Idec revela juros de 919% ao ano em crédito para negativados

Mesmo diante de altos números de inadimplência, ainda é possível obter crédito com facilidade. Estudo do Idec traz informações inéditas sobre essa questão

Zadorozhnyi Viktor/Shutterstock

É de conhecimento público que, quando o tema é dinheiro, o momento do Brasil não é dos melhores. A inadimplência é uma prova viva disso e os consumidores não nos deixam mentir. Porém, o que nem todo mundo sabe é que, mesmo nessas circunstâncias, ainda é fácil obter crédito. E quem prova isso é o Instituto Brasileiro de Defesa do Consumidor (Idec), por meio de uma pesquisa sobre práticas bancárias em ofertas de crédito. Realizado entre os dias 20 de março a 27 de abril, o estudo constatou a facilidade de se obter empréstimo (inclusive para consumidores endividados e inscritos em cadastro de restrição) sem burocracia e com a promessa de solução das dívidas.
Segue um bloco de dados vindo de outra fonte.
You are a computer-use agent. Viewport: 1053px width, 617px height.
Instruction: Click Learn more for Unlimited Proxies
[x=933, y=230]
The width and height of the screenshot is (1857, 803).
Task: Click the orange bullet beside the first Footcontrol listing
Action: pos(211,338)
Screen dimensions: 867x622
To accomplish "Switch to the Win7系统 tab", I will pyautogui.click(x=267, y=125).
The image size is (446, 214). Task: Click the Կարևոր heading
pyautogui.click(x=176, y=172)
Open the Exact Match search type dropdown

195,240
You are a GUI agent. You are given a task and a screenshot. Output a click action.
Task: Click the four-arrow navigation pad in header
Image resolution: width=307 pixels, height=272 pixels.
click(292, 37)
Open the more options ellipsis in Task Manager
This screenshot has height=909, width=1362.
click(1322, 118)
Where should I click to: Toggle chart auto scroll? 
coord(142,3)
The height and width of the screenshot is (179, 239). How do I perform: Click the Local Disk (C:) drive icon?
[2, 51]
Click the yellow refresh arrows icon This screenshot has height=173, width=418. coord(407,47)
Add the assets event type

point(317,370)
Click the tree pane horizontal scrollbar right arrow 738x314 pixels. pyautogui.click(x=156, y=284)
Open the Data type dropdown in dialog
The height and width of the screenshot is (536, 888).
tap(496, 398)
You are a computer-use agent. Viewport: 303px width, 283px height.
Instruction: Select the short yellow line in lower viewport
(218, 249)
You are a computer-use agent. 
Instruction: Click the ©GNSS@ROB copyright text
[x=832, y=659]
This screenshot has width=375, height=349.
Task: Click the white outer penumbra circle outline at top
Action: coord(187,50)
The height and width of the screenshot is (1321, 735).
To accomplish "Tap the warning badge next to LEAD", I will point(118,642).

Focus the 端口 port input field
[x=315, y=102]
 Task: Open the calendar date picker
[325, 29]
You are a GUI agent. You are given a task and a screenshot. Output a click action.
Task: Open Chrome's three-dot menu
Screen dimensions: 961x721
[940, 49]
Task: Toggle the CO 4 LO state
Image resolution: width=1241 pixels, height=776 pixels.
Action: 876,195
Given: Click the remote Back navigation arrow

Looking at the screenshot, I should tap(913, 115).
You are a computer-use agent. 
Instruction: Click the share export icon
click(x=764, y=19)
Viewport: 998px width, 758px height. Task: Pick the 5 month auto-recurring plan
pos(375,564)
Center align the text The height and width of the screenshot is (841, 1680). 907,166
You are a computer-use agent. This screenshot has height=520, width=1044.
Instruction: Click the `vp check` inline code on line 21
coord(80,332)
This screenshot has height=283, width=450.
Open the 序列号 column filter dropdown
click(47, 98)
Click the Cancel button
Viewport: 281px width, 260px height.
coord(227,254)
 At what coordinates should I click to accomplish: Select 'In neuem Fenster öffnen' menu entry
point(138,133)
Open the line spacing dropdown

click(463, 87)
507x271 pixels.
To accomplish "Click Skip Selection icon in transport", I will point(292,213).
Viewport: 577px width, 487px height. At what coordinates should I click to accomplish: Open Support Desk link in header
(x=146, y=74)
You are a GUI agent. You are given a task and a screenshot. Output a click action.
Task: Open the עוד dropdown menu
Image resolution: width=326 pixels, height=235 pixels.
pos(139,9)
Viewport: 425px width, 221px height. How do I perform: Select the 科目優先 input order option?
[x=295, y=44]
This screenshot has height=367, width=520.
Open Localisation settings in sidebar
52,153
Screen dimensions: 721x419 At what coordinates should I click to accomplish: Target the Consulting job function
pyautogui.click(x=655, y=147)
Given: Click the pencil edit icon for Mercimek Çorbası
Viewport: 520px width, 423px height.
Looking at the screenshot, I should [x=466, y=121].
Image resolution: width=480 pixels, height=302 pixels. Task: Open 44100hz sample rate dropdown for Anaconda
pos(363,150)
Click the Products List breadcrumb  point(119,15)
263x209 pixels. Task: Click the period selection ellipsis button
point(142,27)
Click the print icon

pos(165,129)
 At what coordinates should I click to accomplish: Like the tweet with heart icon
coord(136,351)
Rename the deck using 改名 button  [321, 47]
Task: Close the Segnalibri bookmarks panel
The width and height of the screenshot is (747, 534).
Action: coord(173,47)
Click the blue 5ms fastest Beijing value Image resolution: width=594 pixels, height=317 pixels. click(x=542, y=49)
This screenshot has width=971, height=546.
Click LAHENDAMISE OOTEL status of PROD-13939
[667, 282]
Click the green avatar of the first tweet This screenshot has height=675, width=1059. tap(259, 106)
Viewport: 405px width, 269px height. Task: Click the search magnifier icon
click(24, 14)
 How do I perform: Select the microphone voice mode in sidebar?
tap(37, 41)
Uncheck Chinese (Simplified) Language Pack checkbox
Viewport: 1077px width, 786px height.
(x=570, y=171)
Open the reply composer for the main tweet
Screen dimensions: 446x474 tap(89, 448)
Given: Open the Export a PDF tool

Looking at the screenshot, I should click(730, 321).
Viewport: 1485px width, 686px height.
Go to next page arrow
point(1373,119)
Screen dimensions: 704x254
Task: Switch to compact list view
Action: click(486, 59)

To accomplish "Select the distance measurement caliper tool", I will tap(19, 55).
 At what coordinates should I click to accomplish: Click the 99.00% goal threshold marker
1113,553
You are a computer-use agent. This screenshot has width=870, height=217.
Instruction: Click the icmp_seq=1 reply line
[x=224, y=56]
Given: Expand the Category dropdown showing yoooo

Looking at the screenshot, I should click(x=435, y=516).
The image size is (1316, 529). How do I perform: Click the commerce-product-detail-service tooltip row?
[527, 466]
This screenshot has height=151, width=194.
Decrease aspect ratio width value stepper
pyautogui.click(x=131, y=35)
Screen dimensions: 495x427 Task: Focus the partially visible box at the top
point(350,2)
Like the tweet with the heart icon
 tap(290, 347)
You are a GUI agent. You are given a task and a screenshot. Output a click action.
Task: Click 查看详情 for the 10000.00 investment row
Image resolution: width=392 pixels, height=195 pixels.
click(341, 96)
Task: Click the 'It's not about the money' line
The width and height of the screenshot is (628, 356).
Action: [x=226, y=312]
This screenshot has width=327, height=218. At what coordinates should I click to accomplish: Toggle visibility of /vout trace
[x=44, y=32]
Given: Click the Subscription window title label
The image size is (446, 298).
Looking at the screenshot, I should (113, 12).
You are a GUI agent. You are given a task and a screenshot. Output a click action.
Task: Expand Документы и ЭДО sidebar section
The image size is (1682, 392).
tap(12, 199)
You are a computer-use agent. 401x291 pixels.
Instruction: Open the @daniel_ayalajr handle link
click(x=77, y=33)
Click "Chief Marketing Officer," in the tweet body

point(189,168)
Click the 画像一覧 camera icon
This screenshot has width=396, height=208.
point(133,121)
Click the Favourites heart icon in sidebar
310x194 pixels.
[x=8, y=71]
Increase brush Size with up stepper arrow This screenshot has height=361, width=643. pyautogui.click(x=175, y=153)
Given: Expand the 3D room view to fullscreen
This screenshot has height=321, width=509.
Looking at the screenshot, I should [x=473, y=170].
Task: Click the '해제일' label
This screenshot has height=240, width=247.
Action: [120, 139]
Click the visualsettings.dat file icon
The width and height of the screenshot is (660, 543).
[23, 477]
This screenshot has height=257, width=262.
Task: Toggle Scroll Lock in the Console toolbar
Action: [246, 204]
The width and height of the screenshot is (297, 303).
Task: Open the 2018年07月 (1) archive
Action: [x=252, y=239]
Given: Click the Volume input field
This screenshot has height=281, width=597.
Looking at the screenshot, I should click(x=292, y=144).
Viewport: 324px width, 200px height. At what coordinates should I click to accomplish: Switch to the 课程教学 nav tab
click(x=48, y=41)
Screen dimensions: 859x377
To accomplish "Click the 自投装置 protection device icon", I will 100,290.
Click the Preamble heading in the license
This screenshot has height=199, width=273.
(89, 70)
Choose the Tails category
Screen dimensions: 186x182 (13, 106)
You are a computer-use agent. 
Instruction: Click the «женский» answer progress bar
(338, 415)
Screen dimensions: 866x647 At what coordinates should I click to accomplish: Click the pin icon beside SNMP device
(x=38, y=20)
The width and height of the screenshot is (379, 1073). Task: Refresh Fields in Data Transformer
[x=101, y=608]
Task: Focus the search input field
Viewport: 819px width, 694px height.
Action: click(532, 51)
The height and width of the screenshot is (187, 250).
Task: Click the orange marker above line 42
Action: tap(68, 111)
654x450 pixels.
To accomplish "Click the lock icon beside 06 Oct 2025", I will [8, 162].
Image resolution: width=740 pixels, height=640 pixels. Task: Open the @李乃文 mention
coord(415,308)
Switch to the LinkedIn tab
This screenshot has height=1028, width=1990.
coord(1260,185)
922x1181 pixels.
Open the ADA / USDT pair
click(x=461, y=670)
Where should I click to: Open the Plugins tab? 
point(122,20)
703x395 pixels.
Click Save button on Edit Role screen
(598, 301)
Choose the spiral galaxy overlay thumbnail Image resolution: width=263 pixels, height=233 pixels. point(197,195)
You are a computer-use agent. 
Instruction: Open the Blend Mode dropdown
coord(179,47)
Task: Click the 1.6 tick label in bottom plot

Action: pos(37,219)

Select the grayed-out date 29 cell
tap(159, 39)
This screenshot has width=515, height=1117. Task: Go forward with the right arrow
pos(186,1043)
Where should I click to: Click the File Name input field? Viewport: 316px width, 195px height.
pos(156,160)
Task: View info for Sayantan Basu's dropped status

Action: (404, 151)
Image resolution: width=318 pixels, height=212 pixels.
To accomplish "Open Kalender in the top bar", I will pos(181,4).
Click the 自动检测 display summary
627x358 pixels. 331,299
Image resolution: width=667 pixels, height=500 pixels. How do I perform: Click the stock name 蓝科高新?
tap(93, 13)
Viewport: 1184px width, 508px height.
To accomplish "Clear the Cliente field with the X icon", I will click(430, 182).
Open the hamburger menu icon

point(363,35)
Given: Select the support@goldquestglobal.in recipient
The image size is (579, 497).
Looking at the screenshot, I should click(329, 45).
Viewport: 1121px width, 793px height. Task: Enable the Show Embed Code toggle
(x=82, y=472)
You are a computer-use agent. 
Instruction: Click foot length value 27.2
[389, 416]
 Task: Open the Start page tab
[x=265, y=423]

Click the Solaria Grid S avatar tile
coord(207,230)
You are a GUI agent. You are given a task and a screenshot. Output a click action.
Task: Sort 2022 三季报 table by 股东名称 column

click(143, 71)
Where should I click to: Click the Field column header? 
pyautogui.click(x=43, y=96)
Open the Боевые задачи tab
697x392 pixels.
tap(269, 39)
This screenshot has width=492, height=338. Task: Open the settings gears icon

Vinte instituições financeiras foram avaliadas e, a partir disso, foi possível concluir que a publicidade era abundante e estava presente nos sites das empresas ou mesmo nos estabelecimentos. Foram analisados alguns bancos (Banco do Brasil, Bradesco, Caixa, Itaú e Santander, por exemplo) e financeiras independentes ou vinculadas a lojas de departamentos (BMG, Crefisa, Sorocred, Renner, C&A, Marisa, entre outras).

A propaganda da crise

Ione Amorim, economista do Idec e responsável pelo estudo, explica que “a comunicação é tão apelativa que, muitas vezes, no próprio ambiente de consumo, o consumidor pega o empréstimo e gasta ali mesmo”. Ela ressalta ainda que a prática não estimula o crédito responsável, uma vez que expõe o consumidor ao risco de superendividamento. “Sem informação e orientação é possível que o dinheiro, em vez de ajudar, piore ainda a mais situação financeira do endividado”, ressalta.

As altas taxas de juros também foram analisadas pelo estudo. Segundo informações do Banco Central, a média cobrada por 63 instituições do mercado é de 197,9% ao ano. Durante o levantamento, ficou constatado que a Crefisa aplicava um percentual de 21,35% ao mês, totalizando 919% em doze meses.

Mais problemas

O estudo ainda destaca a forte expansão do crédito consignado, o qual tem um efeito que não é precisamente identificado na apuração do índice oficial de inadimplência. “Sem poder evitar o desconto, o consumidor deixa de quitar contas como água, luz e alimentação, comprometendo sua qualidade de vida e potencializando a inadimplência”, finaliza Amorim.

Com a pesquisa, o Idec pretende orientar os consumidores sobre os riscos de aquisição de crédito pessoal oferecidos pelas instituições financeiras e apontar o alto grau de exposição ao endividamento; além da ausência de canais de atendimento por parte de tais instituições para tratar o problema.